Sugeriu que eu seria chamada outras vezes, mas que eu devia prestar atenção para sempre atender o telefone. Ela falou para eu comprar, se possível, uma secretária eletrônica. Algo barato e simples que registraria as ligações recebidas quando eu não estivesse em casa. A melhor ideia que alguém me deu na vida. Agradeci.
A colega carpideira adoentada não conheci, morreu semanas depois que recebi a primeira ligação. Eu entrei definitivamente para o grupo e chorei muito no velório dela que deixou três filhos pequenos e um marido desolado. A tristeza era palpável. As colegas e a família estavam consternadas.
Nesse velório eu estava com uma cara triste chorando como devia ser, mas por dentro era só alegria.
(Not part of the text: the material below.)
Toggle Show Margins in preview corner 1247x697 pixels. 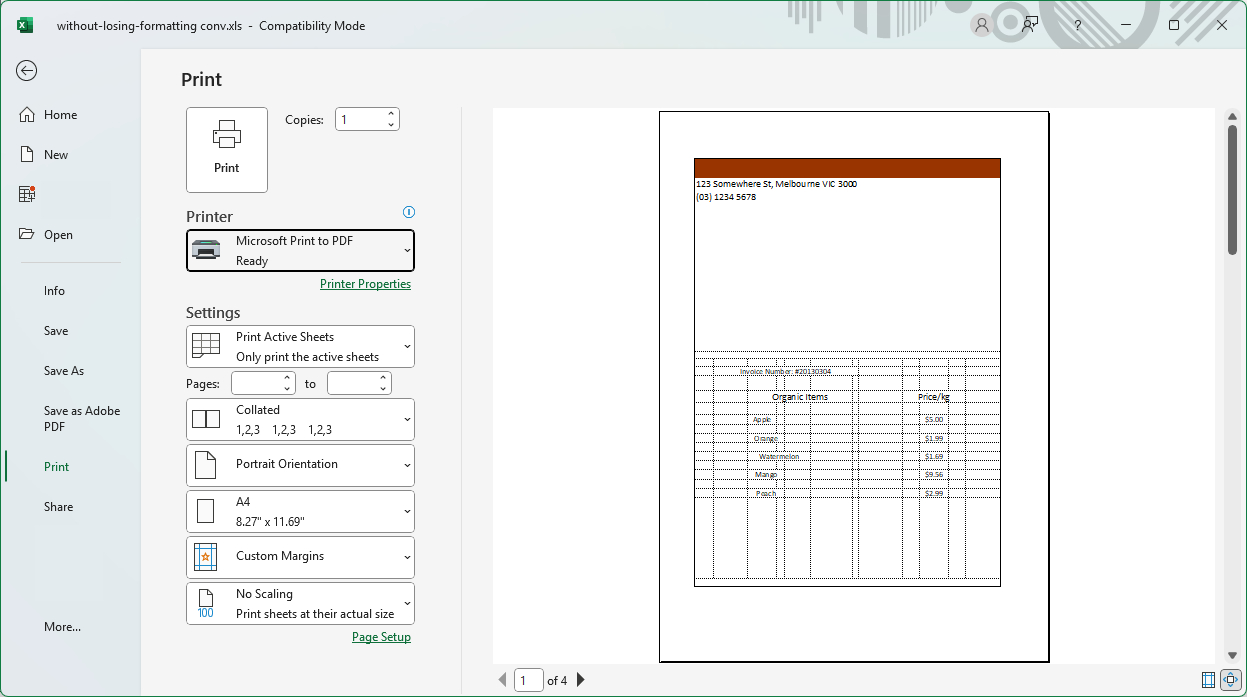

Eu havia ido em alguns outros velórios e pude comprar a tal secretária eletrônica e também fiz uma bela compra de mês.
Eu rezei para a alma da falecida estar ao lado do Senhor Jesus. Eu não torcia para ela morrer, mas confesso que esse fato mudou para muito melhor minha vida e de minha família.
Eu nem imaginava que ainda existiam carpideiras nos dias de hoje. Sabia que elas eram comuns lá época de Jesus.
Ahhhh, me lembro nitidamente da minha saudosa mãezinha olhando fundo nos meus olhos e me dizendo: "Filha, a vida é breve e a morte é nossa única certeza".